FSCK explained
FSCK (File System ChecK) is a tool for checking and repairing problems with filesystems on Linux. Generally it is invoked automatically by the system during bootup in response to a number of matching events. These are generally a number of days since the previous check, a response to a detected problem with the filesystem, or because the system crashed or rebooted unexpectedly.
The reason for a check after a set time duration is to enable the system to check for any potentially unnoticed issues that may cause issues later on. These checks are normal and expected, most systems will set a default check duration of every 30 days, and with a server uptime generally being longer than that it’s a fair expectation to have that a reboot may cause a disk check to take place. Now, the problem with this is that FSCK gives no indication of how long this will take beyond a percentage of completion, which bears no link to the amount of time passing. 50% completed will not equate to half the time of the test passing. The length of time this test takes is dependent on the size of the partitions being tested, the read speed of the disk and the number of files stored on the disk. The more files, or size, or the slower the read speed, the longer the check can take, and this can range from a few minutes to a few hours.
So, if you reboot your server, and it doesn’t appear back online within a few minutes, and the support team responds to your request for assistance with an explanation that the server is performing an FSCK, then this is what they mean. This test is read-only and will not attempt to fix any discovered anomalies.
Sometimes events can happen that cause the system to flag a disk because read-only as a potential problem is detected by the system. After a reboot one of the previously defined checks will be forced and, should everything be fine, the system will then start up as normal. If not, and a problem is actually detected with a disk, or the system previously flagged a problem before crashing/rebooting, then FSCK will start a repair process and halt the system boot process until the root password is entered. This is required to provide FSCK with the relevant permissions it needs to make changes on the disk to correct the problems. Also in order to make changes to the disk without creating further corruption the partition being checked needs to be unmounted. This means that the system will be offline for the duration of the repair process. Once the root password is applied, a command prompt will be given to start FSCK, this can be run interactively where the system will prompt for permission for each repair to be made, or it can be told to just repair everything by the use of a few flags. Once the command is given, FSCK will begin checking the filesystem and run through 5 phases.

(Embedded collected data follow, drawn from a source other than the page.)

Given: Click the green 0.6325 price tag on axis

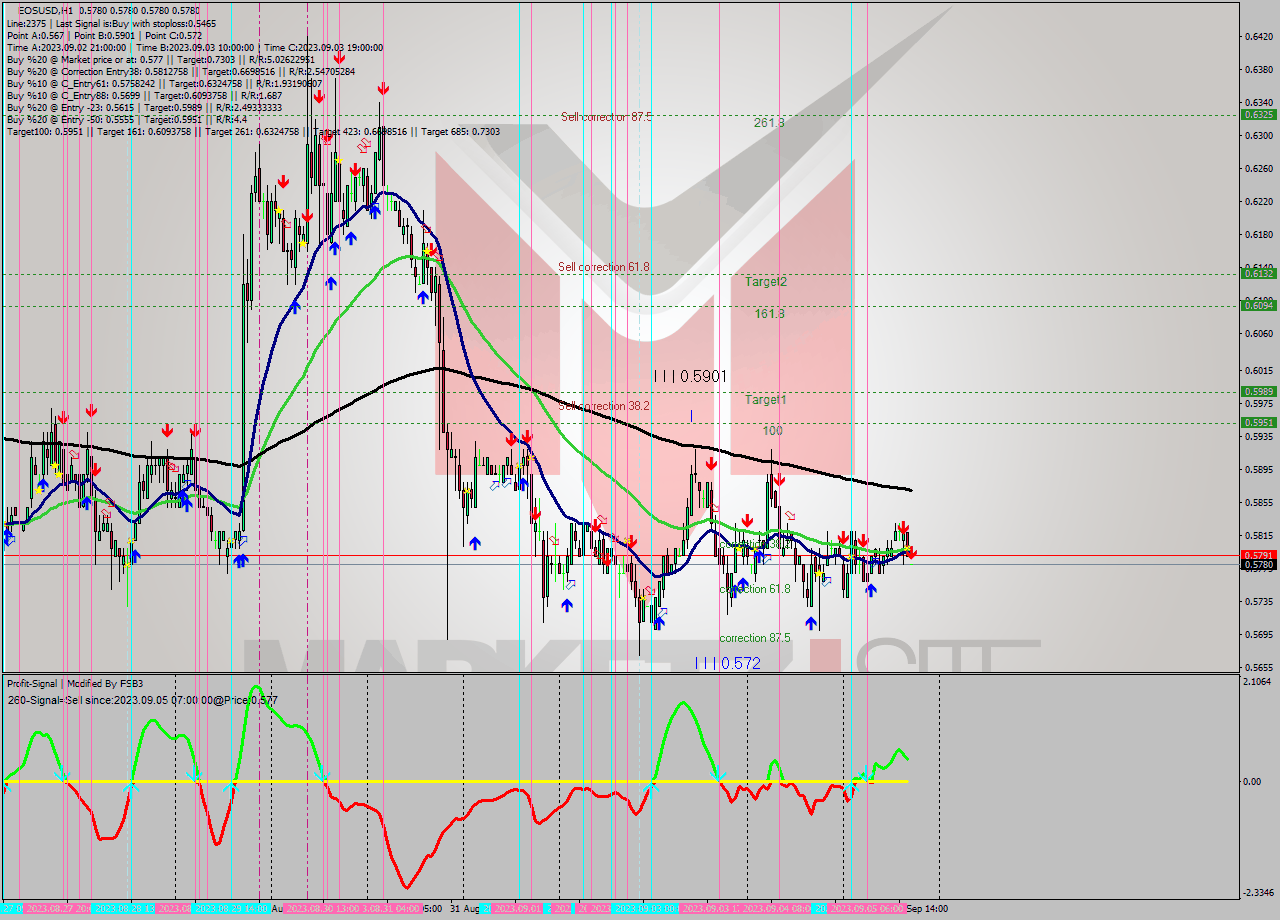Looking at the screenshot, I should (x=1257, y=114).
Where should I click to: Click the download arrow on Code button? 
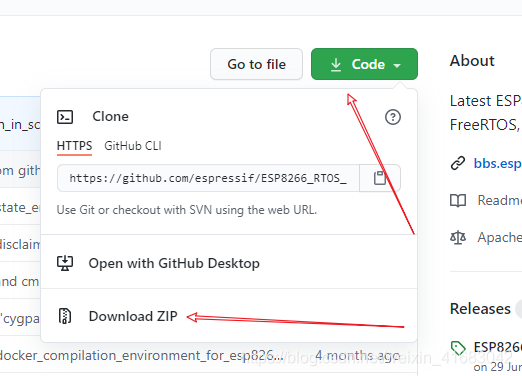coord(336,64)
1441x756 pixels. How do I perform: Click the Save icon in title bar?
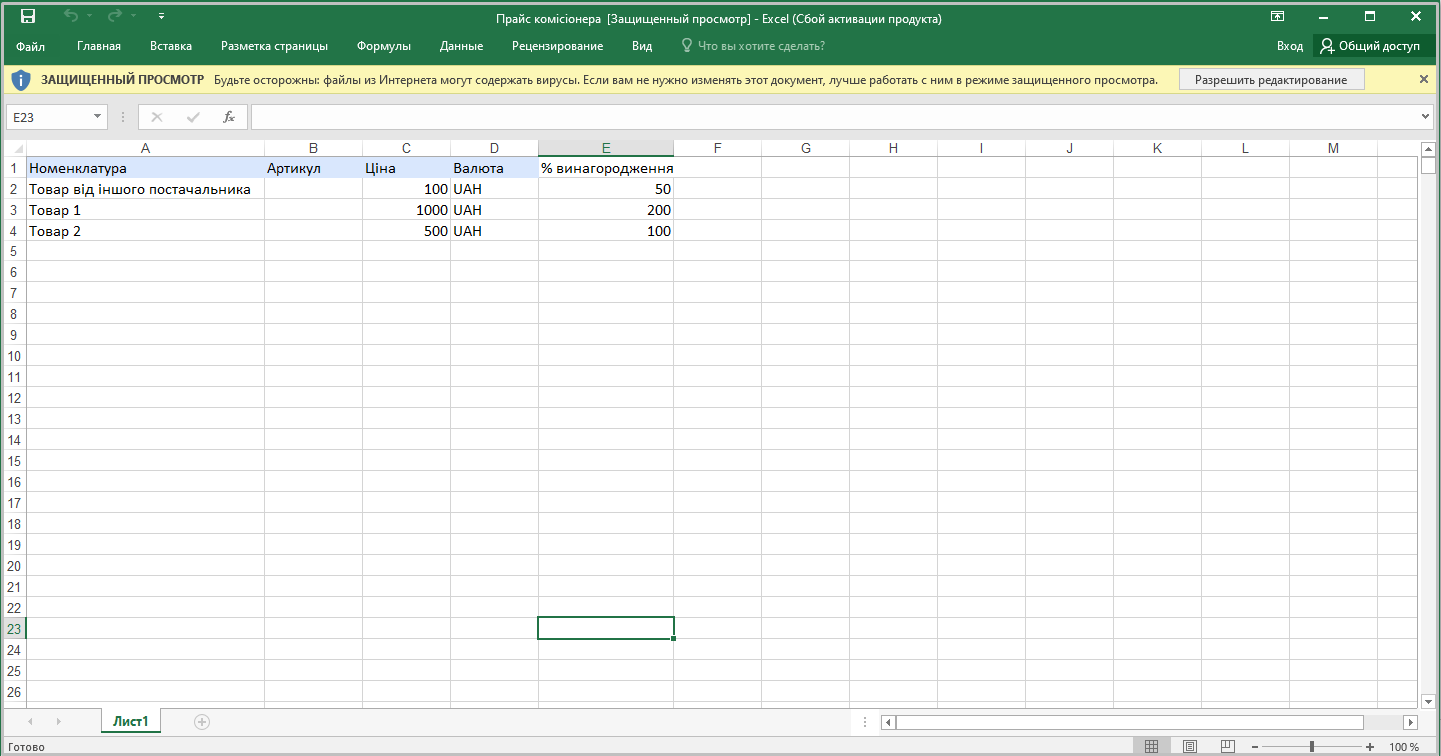[28, 17]
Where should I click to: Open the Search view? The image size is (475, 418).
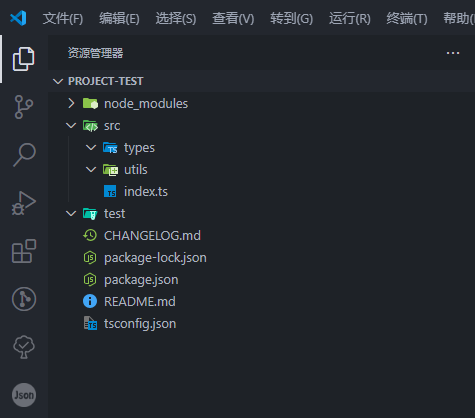(x=24, y=155)
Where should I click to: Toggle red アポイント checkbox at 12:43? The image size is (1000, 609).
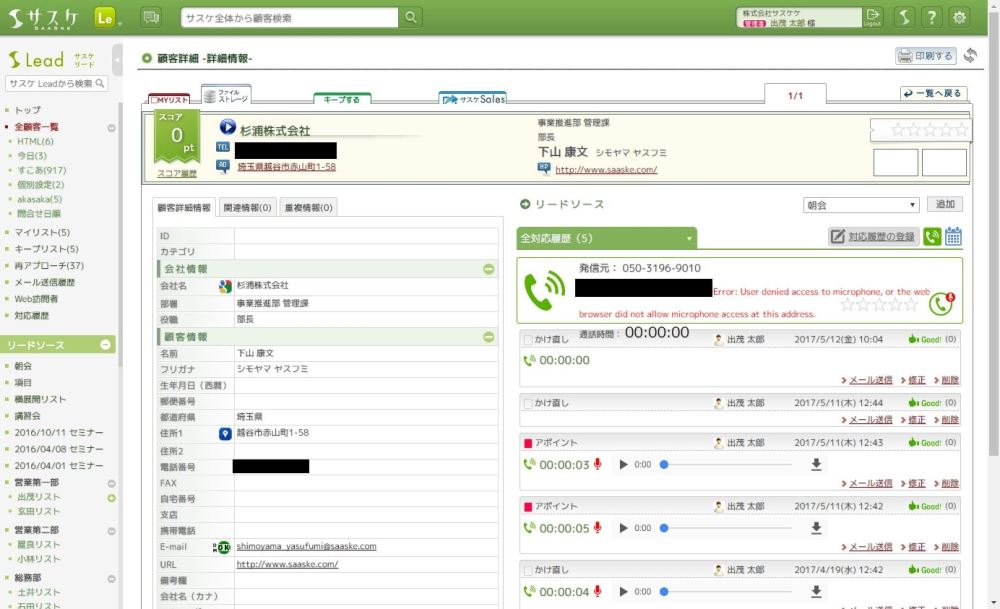(x=528, y=443)
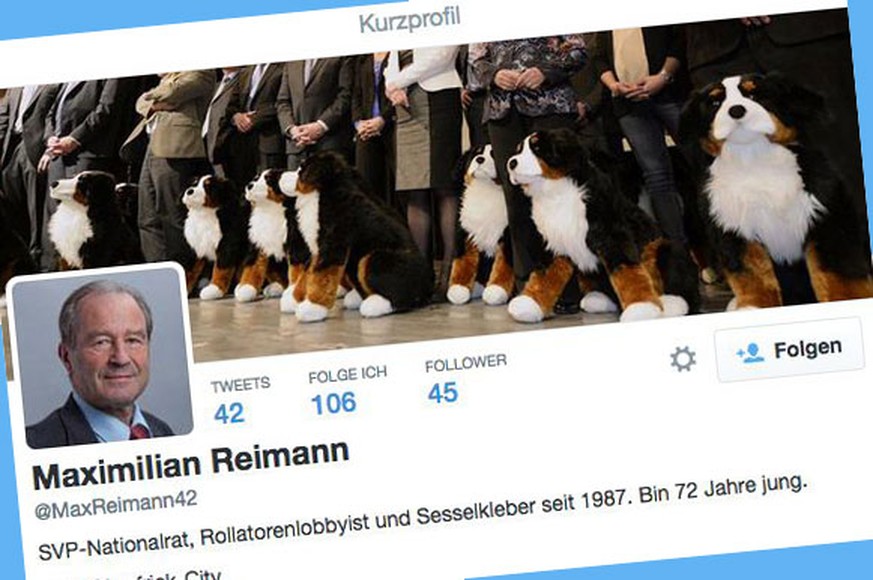This screenshot has width=873, height=580.
Task: Click the Folgen button
Action: 789,350
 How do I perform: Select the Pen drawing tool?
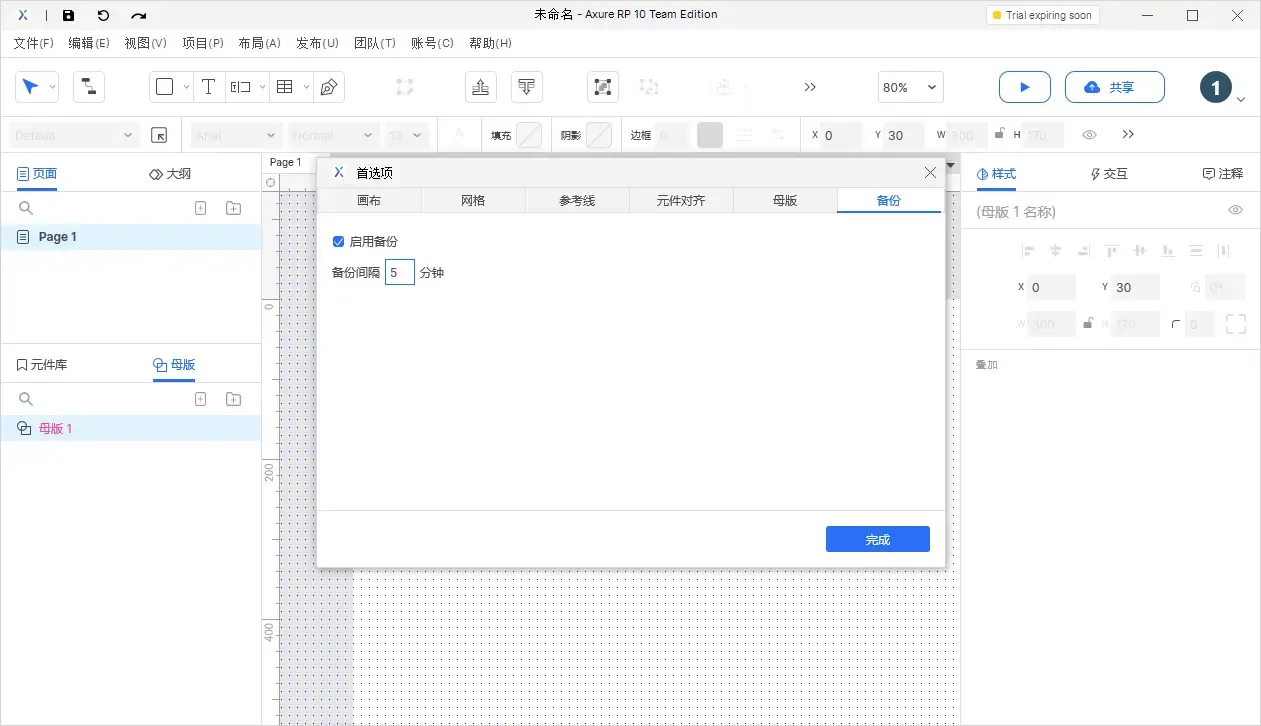329,87
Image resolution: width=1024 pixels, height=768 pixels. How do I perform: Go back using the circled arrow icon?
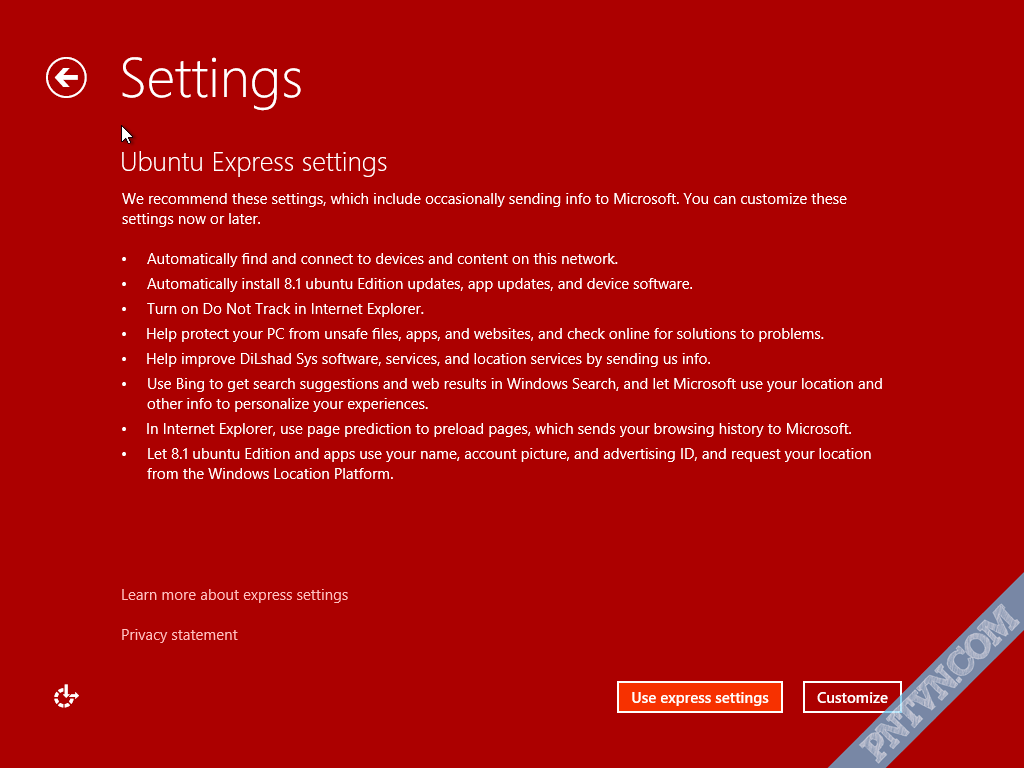[66, 78]
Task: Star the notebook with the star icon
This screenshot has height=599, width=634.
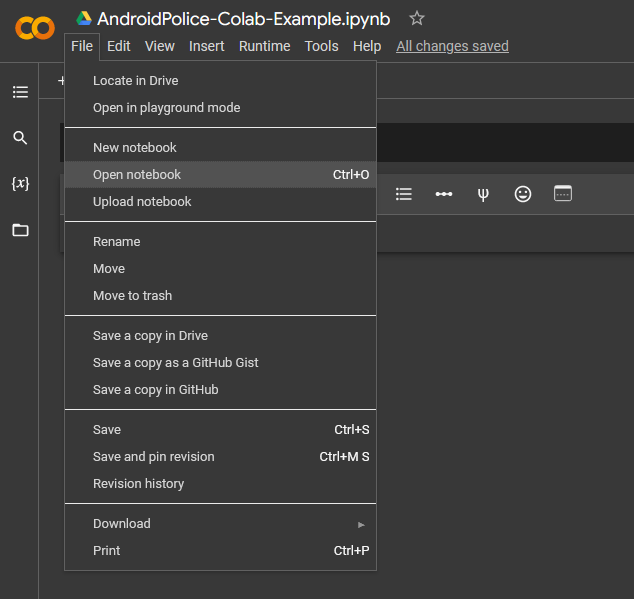Action: tap(417, 19)
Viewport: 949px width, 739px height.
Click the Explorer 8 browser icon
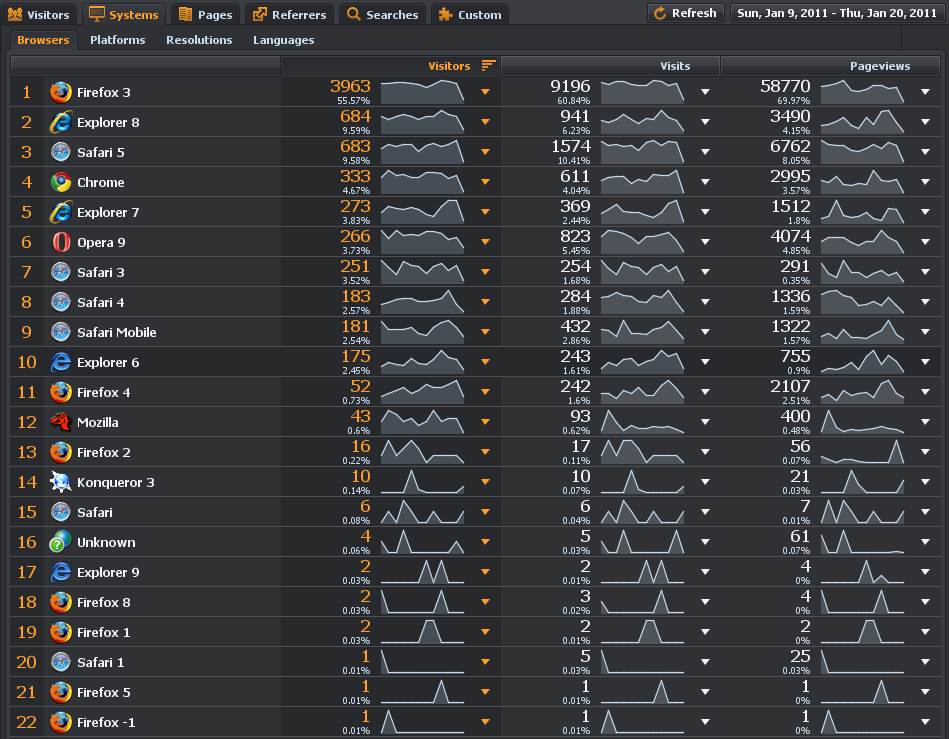click(61, 122)
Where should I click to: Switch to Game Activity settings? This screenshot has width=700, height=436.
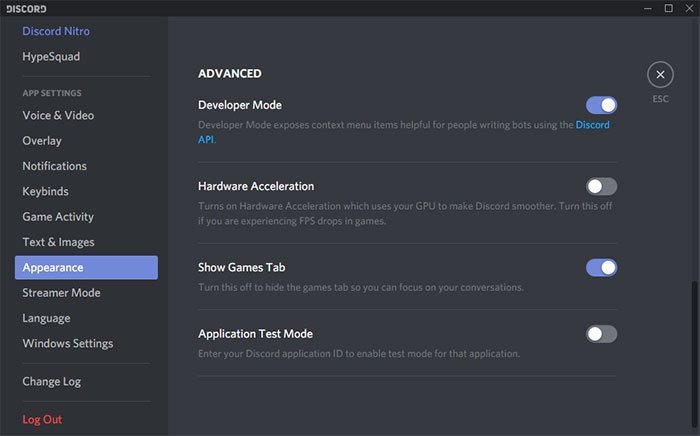(58, 217)
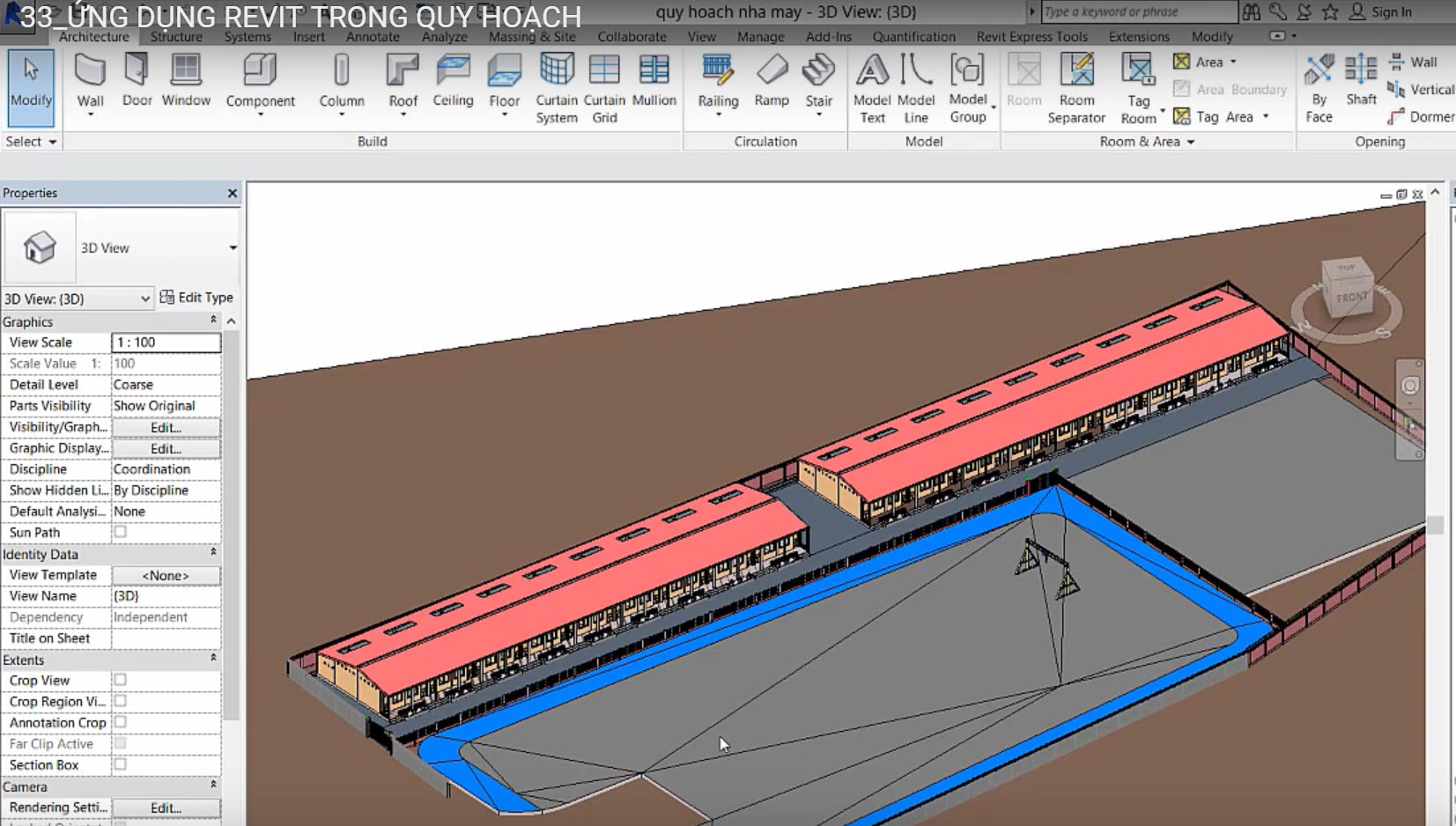This screenshot has height=826, width=1456.
Task: Choose the Stair tool
Action: pyautogui.click(x=818, y=80)
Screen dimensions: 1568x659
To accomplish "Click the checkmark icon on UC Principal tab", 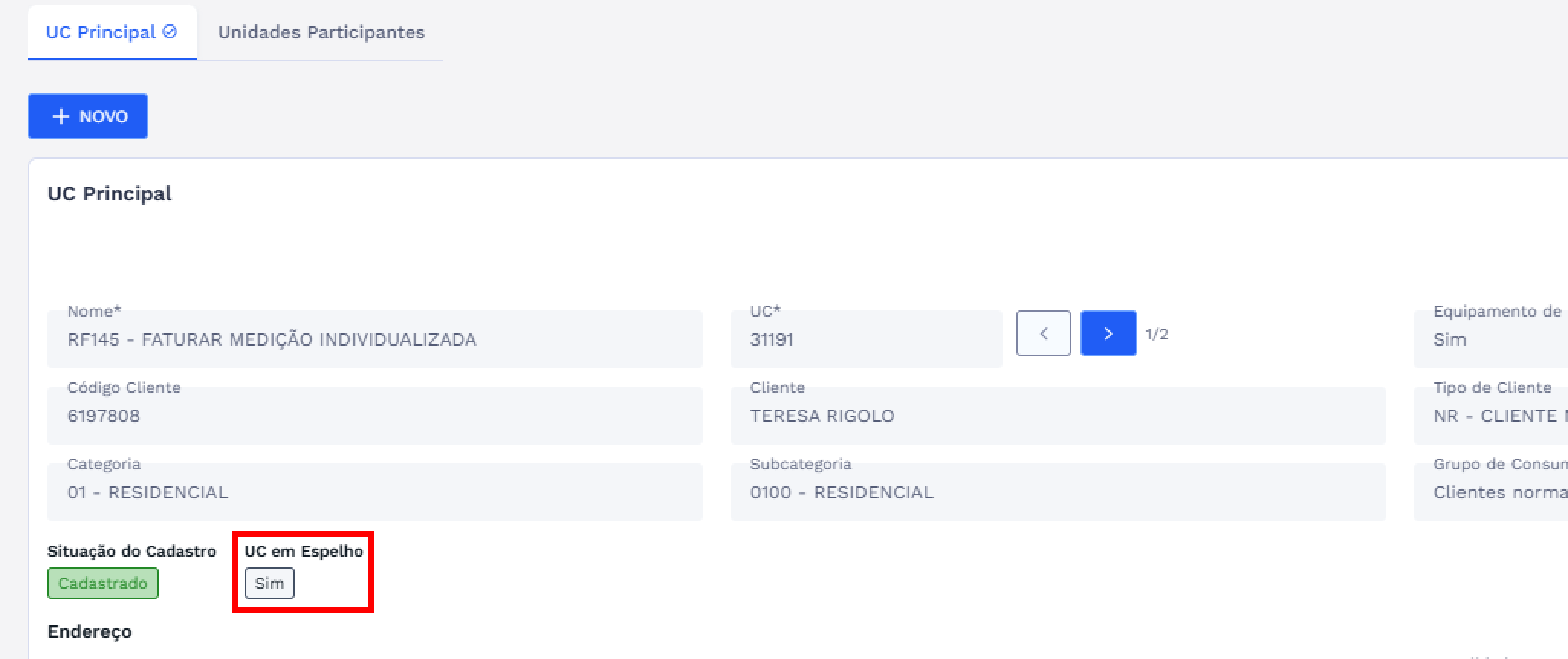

Phase 1 checks blocks and sizes. This step checks the inodes (part of the filesystem that tells the operating system where files are stored on the disk) for inconsistencies.
Phase 2 checks path names. This step makes sure that the inodes and directories on the disks match up correctly.
Phase 3 checks connectivity. This step makes sure that all the directories are connected to the filesystem properly.
Phase 4 checks reference counts. This step compares information from phases 2 and 3 and then corrects discrepancies between the two.
Phase 5 checks cylinder groups. This step checks the free blocks on the disk and compares with the inode maps for consistency.
Unfortunately there are no indicators of the time this may take beyond FSCK noting which phase it is working on. Again, the amount of time this may take is dependent on similar factors to the standard FSCK check. The difference is that with this step involving correcting problems on the disk, the amount of time taken is also dependent on the amount of problems detected.
I’ve personally seen a system take two days to pass through an FSCK repair and come out working on the other side, much to the amazement of everyone watching the errors being repaired scroll up the screen. On the flipside I’ve also seen this process take a few minutes. Be prepared though, as while FSCK can fix problems with the filesystem so that it doesn’t report errors, this process can sometimes leave you with corrupt files, through which the system can potentially be left unstable or unbootable. Files that FSCK can not put back where they came from get placed in a directory named “lost+found” with a random file name. So, as usual we strongly recommend keeping sufficient backups and not just relying on tools like FSCK to keep your system online.
Once the FSCK process completes repairing the filesystem, the system will reboot and start up as normal.